Diatom cultivation and lipid productivity for non-cryopreserved and cryopreserved cells
Ege University, Faculty of Engineering, Department of Bioengineering, TR 35100 Bornova-Izmir, Turkey
Many freshwater and marine algae can be cryopreserved, but typically with lower post-thaw viability levels. However, most of the algae groups (dinoflagellates, cryptophytes, synurophytes, and raphidophytes) cannot be successfully cryopreserved in these days. Marine diatoms can be cryopreserved and frequently have shown great viability. The aim of this study is to compare the cultivation and lipid productivity for non-cryopreserved and cryopreserved marine diatom cells. Diatoms preserved in the EGEMACC (Ege University Microalgae Culture Collection) are usually maintained by serial sub-culturing. In this study, the cryopreservation of marine diatom algae (Amphora cf. capitellata, Cylindrotheca closterium, Nanofrustulum shiloi) using the passive freezing system procedure was studied. Investigation into the cause of the freezing injury at the cellular level was made at different salt concentrations. Passive freezing method used in sea salts liquid media at the percentage of 1%, 2% and 3% containing cryoprotectant of 10% Me2SO for six months in liquid nitrogen. C. closterium was obtained with the highest viability however N. shiloi was revival extended period of time.
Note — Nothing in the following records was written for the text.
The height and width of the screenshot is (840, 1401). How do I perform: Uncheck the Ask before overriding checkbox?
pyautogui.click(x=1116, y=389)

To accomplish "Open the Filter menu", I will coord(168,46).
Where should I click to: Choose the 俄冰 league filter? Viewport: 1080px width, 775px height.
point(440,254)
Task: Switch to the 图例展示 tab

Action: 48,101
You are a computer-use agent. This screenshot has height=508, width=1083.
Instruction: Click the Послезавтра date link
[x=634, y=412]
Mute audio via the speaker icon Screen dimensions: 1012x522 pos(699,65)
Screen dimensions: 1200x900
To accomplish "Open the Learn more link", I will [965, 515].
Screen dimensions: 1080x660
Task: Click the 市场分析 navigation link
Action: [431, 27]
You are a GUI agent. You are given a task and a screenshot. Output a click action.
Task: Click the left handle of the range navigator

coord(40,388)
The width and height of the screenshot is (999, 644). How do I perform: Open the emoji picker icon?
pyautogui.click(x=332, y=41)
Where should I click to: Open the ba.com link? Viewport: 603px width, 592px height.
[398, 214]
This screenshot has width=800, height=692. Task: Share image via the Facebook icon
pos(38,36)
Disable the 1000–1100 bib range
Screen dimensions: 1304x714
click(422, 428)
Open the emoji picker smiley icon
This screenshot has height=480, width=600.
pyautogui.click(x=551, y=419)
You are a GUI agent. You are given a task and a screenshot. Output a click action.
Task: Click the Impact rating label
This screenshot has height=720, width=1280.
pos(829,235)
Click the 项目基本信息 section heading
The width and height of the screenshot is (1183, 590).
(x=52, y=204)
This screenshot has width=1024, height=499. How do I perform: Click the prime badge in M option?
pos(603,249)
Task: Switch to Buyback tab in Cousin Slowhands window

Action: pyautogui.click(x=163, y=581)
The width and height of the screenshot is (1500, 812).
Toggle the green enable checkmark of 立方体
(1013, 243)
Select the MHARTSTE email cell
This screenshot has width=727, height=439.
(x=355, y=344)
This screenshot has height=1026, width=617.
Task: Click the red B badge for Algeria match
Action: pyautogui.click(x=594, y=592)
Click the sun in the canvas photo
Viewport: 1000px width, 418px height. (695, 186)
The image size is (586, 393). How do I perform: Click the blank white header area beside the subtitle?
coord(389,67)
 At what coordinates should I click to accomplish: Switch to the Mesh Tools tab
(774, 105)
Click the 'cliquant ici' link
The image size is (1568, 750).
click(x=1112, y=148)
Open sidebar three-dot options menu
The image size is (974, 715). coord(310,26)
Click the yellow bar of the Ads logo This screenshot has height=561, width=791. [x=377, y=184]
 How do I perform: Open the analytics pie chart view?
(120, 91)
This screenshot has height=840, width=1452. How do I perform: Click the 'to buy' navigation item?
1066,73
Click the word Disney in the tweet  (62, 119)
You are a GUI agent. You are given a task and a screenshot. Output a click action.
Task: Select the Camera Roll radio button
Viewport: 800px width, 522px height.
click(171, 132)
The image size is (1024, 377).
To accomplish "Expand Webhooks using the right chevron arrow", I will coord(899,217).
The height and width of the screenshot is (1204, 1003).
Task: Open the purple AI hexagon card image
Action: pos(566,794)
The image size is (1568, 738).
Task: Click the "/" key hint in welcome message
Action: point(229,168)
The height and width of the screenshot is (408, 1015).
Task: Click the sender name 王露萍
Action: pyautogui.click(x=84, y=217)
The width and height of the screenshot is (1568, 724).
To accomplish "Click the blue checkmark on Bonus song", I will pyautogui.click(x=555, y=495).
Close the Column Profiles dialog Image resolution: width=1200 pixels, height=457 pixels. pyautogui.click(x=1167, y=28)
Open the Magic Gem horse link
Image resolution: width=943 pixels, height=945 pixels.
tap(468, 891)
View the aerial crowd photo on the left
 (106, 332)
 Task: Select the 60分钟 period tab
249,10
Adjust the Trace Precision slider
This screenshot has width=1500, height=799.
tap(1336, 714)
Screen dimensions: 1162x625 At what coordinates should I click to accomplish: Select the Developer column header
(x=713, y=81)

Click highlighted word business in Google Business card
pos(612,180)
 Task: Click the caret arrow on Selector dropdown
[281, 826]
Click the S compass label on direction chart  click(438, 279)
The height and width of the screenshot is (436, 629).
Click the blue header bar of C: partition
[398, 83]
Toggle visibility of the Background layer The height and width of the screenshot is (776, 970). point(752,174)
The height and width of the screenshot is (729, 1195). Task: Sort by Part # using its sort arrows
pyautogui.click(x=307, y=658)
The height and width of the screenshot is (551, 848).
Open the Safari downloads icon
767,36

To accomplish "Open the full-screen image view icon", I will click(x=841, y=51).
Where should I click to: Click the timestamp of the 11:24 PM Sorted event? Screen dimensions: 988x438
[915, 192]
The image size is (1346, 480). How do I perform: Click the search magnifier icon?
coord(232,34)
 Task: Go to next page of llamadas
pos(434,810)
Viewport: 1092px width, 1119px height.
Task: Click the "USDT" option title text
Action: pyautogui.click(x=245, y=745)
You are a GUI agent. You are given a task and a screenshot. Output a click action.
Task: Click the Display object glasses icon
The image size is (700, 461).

All of the diatom cells were grown in 1 L sterile bottle containing 900 mL of F/2 medium under the light intensity of 20 μmol photons m-2 s-1 at 22 ± 2 °C with the air flow rate of 1 L/min for 15 days. The growth rate and biomass productivity were determined at the end of the batch production process. Also, lipid content of A. capitellata was obtained at the highest concentration compared to that of the other diatoms.